EXTRACT:
====

The youth movement in racing is sweeping the country from track to track. One doesn’t need to look very far around Greater Bangor to see a couple of fresh faces tearing up the pavement.

Two drivers from Brewer High School are already showing winning ways at Speedway 95 in Hermon and are looking for more.

John Kalel II is a 17-year-old junior at Brewer and races in the Four Cylinder Truck division at Speedway 95. Kalel put his No. 18 truck into Victory Lane last Sunday.

He has yet to finish outside of the top four positions. He sits near the top of the point standings and hopes to win top rookie honors this year.

“It felt great to get my first-ever win,” Kalel said. “I’d like to win rookie of the year in trucks and hopefully win the championship.”

This is Kalel’s second year racing at Speedway 95. Last year, he competed in the Little Enduros on Wednesday nights. He still plans on racing on Wacky Wednesdays in the same car he ran last year.

His dad, John Kalel Sr., had been racing for more than 20 years at various tracks across Maine, including Speedway 95, and bought his son a car last year.

Since then, John Kalel II has been hooked.

“I’m going to race as far as it takes me,” he said.

A Brewer High peer who joins Kalel on the track is freshman Jordan Pearson, who enters his first year of racing at Speedway 95, and is enjoying every minute of it.

====

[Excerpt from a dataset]
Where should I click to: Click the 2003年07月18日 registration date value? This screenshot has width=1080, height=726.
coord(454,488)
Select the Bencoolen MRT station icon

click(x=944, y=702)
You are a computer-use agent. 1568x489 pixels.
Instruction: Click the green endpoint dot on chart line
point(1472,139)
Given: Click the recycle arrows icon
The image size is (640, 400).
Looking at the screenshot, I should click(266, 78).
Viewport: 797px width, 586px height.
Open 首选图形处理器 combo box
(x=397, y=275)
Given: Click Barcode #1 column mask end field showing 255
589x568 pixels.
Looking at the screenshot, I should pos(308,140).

====

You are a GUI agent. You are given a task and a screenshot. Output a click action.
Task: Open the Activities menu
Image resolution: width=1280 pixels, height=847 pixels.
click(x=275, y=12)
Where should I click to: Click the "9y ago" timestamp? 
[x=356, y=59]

====

SET EXERCISE A:
In the article about the Brewer High School racers, which division does John Kalel II race in at Speedway 95?
SET EXERCISE B:
Translate this sentence from the article about the Brewer High School racers into Spanish: "This is Kalel’s second year racing at Speedway 95."
SET EXERCISE C:
Pick up the article about the Brewer High School racers after its last sentence and keep it going.

TASK ANSWER A:
He races in the Four Cylinder Truck division.

TASK ANSWER B:
Este es el segundo año que Kalel corre en el Speedway 95.

TASK ANSWER C:
“I love it,” Pearson said.

The 15-year-old Pearson races in the No. 30 car in the Strictly Street division and won in only his second-ever start. He can’t drive on the streets yet, but he already has been lighting up the racetrack. He also races against his brother Derek, who pilots the No. 29 in the same division.

“I don’t know how [Derek] is going to feel about being beat by his little brother,” Jordan Pearson said jokingly.

Jordan beat Derek in the first two races, but Derek finished second last Sunday with little brother Jordan finishing third.

“Our next goal is to finish one, two in a race,” said Jordan Pearson.

Their father, Scott Pearson, has been racing for many years and Derek decided to start racing as well. After that, it was just a matter of being old enough for Jordan to join in the fun.

Both John and Jordan Pearson are rookies in their respective divisions, but soon hope to become veterans in the sport.